[Stored data]
* * * *
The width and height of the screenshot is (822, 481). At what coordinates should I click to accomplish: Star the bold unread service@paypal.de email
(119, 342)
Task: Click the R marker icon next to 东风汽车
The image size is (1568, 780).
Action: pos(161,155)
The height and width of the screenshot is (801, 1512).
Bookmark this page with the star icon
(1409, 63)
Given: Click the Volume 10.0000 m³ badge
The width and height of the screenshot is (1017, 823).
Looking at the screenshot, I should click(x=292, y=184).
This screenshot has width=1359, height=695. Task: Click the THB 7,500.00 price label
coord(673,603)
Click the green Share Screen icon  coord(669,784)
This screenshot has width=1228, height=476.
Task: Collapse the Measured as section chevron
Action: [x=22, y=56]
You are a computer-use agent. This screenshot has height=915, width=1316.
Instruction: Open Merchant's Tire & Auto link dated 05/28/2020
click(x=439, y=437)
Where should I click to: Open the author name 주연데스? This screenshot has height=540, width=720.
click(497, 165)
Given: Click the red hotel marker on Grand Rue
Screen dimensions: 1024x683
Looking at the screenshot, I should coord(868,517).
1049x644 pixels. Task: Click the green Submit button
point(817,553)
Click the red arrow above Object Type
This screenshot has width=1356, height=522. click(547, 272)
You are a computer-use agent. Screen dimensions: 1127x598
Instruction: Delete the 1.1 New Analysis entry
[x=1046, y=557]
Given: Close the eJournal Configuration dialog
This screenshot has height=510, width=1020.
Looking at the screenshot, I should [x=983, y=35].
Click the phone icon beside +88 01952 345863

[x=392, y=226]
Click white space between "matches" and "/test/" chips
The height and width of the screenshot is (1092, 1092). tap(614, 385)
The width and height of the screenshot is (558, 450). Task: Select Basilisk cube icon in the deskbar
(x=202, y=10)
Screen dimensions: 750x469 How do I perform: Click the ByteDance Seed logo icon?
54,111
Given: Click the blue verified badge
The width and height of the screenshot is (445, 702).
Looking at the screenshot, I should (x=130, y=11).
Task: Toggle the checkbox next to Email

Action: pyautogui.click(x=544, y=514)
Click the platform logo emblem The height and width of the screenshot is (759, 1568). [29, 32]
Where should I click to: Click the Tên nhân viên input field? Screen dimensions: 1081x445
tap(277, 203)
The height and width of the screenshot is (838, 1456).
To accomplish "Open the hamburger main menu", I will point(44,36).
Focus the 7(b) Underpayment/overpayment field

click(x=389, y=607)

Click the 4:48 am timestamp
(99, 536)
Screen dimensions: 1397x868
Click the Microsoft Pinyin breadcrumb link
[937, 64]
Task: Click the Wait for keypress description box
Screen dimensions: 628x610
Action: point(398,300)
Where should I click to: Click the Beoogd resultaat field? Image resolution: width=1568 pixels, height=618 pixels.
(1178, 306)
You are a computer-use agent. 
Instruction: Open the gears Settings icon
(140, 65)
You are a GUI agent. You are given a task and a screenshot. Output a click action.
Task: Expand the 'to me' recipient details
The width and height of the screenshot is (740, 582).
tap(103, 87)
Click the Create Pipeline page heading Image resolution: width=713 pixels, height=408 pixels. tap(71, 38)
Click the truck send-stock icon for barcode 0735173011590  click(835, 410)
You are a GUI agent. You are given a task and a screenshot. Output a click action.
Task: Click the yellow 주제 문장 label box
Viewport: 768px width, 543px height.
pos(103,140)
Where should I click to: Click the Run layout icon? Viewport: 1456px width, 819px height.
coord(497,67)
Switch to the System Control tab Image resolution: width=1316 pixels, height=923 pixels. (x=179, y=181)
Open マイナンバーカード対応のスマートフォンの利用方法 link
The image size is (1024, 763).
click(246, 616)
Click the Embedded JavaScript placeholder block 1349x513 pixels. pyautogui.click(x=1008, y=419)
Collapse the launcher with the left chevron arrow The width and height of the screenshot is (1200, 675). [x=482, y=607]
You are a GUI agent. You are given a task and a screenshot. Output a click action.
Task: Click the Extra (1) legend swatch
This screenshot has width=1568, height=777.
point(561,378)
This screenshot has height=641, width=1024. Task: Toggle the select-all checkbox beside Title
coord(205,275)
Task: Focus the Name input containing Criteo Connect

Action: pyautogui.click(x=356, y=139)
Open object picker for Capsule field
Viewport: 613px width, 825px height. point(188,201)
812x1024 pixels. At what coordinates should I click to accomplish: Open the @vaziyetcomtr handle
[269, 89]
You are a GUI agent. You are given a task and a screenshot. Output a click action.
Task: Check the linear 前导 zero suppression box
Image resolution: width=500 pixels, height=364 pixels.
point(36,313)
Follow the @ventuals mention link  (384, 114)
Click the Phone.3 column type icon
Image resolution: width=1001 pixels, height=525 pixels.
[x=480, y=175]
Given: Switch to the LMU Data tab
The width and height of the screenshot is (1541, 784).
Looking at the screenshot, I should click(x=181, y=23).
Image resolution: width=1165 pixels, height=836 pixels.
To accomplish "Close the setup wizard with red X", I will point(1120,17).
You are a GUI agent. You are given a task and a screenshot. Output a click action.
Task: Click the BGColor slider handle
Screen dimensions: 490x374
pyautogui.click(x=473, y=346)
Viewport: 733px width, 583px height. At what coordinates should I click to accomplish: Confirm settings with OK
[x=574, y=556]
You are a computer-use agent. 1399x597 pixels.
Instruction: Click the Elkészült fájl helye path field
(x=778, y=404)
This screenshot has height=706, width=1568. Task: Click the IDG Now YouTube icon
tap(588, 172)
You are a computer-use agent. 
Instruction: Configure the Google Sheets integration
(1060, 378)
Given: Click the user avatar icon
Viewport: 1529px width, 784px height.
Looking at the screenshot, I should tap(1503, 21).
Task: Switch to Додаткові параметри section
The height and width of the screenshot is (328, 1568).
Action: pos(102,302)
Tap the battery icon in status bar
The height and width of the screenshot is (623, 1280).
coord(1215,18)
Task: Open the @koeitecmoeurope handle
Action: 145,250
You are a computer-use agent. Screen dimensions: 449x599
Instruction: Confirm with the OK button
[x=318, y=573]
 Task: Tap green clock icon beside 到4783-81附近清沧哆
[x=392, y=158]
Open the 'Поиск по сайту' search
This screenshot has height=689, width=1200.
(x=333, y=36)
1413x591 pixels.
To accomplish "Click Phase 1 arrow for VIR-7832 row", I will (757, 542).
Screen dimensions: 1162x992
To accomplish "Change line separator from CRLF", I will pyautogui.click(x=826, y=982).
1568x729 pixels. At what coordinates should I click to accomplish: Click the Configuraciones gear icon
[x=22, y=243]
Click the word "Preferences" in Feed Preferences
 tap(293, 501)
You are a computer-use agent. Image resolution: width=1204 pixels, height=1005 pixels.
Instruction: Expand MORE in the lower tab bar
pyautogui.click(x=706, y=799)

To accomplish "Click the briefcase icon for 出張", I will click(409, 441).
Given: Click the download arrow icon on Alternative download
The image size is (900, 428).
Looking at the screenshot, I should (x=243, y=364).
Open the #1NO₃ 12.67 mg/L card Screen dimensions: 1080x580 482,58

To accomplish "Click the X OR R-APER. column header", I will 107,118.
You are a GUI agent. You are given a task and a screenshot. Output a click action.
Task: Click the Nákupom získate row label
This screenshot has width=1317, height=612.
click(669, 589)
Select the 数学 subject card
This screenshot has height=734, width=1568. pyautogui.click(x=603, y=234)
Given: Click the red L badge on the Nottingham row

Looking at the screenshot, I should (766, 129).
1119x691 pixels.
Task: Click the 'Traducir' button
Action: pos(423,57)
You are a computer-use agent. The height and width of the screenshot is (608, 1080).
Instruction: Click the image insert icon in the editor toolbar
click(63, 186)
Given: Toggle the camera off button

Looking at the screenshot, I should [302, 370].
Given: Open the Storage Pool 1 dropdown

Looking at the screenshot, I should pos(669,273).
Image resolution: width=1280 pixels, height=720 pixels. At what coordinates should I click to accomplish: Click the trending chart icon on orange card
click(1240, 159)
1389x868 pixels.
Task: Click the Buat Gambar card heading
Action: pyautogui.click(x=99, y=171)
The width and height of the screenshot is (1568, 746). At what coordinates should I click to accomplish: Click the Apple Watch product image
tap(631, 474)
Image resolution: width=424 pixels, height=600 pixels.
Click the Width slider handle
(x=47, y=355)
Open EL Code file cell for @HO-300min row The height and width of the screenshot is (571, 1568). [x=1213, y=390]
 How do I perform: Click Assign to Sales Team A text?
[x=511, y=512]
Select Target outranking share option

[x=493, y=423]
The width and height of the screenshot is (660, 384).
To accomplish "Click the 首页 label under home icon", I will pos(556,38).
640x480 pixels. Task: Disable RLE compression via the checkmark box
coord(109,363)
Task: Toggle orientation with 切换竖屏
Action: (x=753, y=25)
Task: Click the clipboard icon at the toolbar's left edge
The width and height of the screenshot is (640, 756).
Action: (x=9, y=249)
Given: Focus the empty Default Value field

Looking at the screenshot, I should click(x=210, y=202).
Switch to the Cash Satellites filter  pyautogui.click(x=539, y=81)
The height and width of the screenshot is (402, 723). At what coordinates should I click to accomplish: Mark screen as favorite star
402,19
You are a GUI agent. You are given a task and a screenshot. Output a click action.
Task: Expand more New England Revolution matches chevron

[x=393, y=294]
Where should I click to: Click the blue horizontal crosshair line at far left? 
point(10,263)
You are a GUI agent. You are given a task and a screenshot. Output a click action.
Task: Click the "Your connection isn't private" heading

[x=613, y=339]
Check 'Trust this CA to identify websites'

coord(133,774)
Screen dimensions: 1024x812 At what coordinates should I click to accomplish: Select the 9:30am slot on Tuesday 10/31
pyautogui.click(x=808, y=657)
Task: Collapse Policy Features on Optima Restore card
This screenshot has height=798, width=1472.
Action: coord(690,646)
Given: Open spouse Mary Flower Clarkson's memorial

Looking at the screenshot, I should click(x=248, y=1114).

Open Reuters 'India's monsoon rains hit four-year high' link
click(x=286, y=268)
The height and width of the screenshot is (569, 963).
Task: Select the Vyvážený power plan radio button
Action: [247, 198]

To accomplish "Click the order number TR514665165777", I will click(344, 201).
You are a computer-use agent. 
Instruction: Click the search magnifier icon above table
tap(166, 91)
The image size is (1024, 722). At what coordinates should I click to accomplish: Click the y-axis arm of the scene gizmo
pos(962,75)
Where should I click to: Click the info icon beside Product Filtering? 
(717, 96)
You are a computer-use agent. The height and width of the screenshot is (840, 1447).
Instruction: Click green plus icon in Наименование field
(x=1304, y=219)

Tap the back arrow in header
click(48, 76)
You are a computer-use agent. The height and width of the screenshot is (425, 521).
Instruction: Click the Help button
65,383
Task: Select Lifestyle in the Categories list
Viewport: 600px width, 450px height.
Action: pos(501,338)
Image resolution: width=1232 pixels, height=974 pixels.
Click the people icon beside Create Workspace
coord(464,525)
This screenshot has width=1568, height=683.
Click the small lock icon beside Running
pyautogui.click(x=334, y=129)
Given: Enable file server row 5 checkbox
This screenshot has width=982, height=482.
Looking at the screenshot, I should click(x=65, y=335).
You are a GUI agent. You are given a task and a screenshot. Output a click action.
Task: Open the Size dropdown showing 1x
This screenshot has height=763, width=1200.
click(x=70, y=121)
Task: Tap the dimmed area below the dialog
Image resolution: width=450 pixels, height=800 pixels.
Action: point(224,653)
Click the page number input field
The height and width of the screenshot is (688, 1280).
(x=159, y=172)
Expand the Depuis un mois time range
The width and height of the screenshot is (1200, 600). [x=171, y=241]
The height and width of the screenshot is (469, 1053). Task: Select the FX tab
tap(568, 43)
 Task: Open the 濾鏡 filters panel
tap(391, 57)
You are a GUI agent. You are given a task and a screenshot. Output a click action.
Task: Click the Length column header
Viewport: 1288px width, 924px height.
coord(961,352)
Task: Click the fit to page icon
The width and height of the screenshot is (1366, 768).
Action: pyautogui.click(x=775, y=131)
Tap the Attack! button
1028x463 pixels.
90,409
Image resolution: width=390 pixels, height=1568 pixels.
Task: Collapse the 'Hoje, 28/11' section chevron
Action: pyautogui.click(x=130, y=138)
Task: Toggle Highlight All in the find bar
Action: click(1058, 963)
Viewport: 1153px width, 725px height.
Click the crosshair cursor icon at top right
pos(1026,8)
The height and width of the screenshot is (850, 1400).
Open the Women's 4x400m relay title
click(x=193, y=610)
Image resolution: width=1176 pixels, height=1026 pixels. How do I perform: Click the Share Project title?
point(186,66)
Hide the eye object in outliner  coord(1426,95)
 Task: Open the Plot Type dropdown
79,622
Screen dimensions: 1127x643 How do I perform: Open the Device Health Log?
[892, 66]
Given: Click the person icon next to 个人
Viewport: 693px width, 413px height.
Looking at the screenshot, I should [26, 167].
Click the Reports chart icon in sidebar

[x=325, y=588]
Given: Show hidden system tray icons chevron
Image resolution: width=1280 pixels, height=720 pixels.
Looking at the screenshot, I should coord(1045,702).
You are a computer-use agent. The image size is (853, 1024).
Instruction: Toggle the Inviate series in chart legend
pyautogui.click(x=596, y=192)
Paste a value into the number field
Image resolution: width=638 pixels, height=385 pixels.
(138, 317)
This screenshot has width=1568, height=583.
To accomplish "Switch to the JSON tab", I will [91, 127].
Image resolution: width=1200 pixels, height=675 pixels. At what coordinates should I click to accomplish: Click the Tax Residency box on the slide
* * * *
• [What needs to be done] Using the data above, return each line that includes the word "marker".

• [The completed task]
Task: Click the R marker icon next to 东风汽车
Given: Click the red hotel marker on Grand Rue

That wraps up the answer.